Today’s preliminary Census data on religion has huge pertinence for the long-running school patronage debate.
The picture it reveals fits with what campaigners for change have long argued; that there is a steadily growing demand for non-religious or multi-denominational schooling here, writes Education Correspondent Emma O Kelly.
The data published today by the Central Statistics Office does not give any great detail but it shows a significant increase in the number of people stating that they have no religion, up by 73.6% on four years ago from 269,800 to 468,400.
On top of that, a further 125,000 chose not to tick any religion box when they filled out their Census form last year. This is a 78% increase on those ticking no religion box in 2011.
The Census data also shows a rise in numbers practising non-traditional minority religions here, such as Islam or Hinduism, although those numbers still remain quite small overall.
But in terms of the school patronage debate the most interesting figure contained in today’s preliminary data is the fact that 45% of those who say they have no religion are in the 20 to 39 age bracket.
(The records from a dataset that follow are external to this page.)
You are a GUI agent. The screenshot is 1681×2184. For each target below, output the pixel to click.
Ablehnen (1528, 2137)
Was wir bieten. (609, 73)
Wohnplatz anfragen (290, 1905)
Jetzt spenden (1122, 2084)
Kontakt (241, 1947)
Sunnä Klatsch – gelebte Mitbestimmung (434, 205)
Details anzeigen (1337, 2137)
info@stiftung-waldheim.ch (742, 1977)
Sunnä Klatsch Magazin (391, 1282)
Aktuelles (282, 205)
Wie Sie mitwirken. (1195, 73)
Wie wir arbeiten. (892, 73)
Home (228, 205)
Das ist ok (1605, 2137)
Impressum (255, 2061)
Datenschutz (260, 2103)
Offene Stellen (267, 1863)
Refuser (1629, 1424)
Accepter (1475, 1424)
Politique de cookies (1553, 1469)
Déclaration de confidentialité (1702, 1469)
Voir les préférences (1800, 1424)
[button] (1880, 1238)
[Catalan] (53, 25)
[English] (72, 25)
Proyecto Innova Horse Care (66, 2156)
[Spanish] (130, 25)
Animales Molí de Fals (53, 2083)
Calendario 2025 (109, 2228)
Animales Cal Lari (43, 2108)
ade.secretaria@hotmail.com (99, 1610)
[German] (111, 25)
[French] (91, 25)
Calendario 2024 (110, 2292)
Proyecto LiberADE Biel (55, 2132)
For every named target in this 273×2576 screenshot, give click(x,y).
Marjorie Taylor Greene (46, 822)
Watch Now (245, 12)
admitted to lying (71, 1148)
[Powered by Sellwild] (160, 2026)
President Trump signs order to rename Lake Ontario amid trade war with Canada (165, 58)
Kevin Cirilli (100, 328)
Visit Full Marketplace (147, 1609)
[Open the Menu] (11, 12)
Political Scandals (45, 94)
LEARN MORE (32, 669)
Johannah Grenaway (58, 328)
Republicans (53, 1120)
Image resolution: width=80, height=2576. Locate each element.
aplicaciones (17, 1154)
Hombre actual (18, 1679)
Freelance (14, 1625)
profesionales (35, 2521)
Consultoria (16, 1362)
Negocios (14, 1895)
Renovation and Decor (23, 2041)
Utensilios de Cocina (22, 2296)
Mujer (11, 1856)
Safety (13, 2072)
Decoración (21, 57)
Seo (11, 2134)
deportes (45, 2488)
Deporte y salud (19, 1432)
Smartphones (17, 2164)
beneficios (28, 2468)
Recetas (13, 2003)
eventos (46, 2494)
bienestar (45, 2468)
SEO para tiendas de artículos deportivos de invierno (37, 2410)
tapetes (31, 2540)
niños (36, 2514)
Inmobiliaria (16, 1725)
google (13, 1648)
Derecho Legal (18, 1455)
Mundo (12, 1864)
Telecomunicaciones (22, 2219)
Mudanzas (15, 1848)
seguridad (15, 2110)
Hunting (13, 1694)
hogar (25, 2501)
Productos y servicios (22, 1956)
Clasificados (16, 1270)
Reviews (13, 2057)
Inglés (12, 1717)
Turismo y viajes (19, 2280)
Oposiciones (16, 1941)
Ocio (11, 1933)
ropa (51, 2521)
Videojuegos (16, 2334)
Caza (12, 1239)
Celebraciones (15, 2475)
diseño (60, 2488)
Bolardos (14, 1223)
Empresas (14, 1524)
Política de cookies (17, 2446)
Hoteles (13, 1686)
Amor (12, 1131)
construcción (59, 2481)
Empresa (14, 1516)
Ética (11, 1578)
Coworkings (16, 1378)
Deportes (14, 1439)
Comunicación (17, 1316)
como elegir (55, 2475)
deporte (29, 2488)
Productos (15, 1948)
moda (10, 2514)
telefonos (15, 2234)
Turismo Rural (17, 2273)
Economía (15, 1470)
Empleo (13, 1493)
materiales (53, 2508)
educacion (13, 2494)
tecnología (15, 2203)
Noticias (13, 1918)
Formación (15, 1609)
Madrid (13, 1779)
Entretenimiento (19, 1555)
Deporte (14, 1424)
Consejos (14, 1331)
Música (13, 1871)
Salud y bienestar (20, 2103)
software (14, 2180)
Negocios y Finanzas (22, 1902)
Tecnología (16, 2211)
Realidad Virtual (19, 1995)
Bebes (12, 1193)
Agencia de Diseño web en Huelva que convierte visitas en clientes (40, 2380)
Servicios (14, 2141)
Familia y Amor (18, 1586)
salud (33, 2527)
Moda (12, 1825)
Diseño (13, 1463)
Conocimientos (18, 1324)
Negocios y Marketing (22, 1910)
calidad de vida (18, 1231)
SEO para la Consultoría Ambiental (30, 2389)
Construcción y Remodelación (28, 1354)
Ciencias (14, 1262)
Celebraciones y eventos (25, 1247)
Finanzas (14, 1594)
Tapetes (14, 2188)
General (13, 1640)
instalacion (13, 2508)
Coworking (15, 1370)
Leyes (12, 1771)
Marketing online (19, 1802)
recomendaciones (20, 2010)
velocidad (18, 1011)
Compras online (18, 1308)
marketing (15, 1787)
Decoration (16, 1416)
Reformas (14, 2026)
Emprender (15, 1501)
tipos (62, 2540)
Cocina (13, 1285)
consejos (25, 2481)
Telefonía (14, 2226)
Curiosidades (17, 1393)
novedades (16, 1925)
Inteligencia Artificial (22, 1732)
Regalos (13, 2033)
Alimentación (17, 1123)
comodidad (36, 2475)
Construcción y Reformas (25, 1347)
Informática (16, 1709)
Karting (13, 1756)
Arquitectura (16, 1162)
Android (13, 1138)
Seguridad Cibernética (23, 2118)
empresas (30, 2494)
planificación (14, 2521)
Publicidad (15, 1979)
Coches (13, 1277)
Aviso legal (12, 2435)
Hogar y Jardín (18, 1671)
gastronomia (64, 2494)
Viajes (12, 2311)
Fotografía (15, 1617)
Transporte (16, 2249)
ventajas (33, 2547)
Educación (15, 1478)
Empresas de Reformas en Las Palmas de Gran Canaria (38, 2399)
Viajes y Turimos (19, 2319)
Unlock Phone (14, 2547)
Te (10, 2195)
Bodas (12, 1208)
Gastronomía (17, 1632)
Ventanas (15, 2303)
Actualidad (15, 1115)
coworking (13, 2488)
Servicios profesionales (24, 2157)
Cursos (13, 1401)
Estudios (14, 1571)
This, even though this bracket represents just 28% of the general population.
This is the age group that is having babies, and sending young children off to school, and it’s significant that it’s here that the highest proportion of people stating they have no religion is found.
The Roman Catholic religion continues of course to dominate, but its dominance has fallen sharply, according to the CSO.
78% of people here identify as Catholic, compared to 84% five years earlier. That’s a fall of 6%. Yet the Catholic church still runs 92% of Irish primary schools.
While 16% of the population is now not Catholic, that percentage is probably significantly higher when it comes to children.
Yet very many of those children have no option but to attend Catholic schools, where the Catholic faith is taught as an integral part of the school day.
Today’s CSO summary provides one other piece of relevant data. Examining the percentage of non-Catholics by county it finds that in three large urban areas, Dublin City, Dún Laoghaire, and Galway city more than one in three of the population is non-Catholic.
Yet the overwhelming majority of publicly-funded schools in all three of these areas, at both primary and second level, continue to be controlled by the Catholic church.
The CSO data begs one further question; how many of the 84% who ticked the Roman Catholic box were baptised into that faith simply in order to secure a school place? Unfortunately the Census data won't provide any answer to that question.
For all those who are interested in a more comprehensive breakdown of this data, there’s a six-month wait. The CSO plans to publish its detailed figures on religion in October.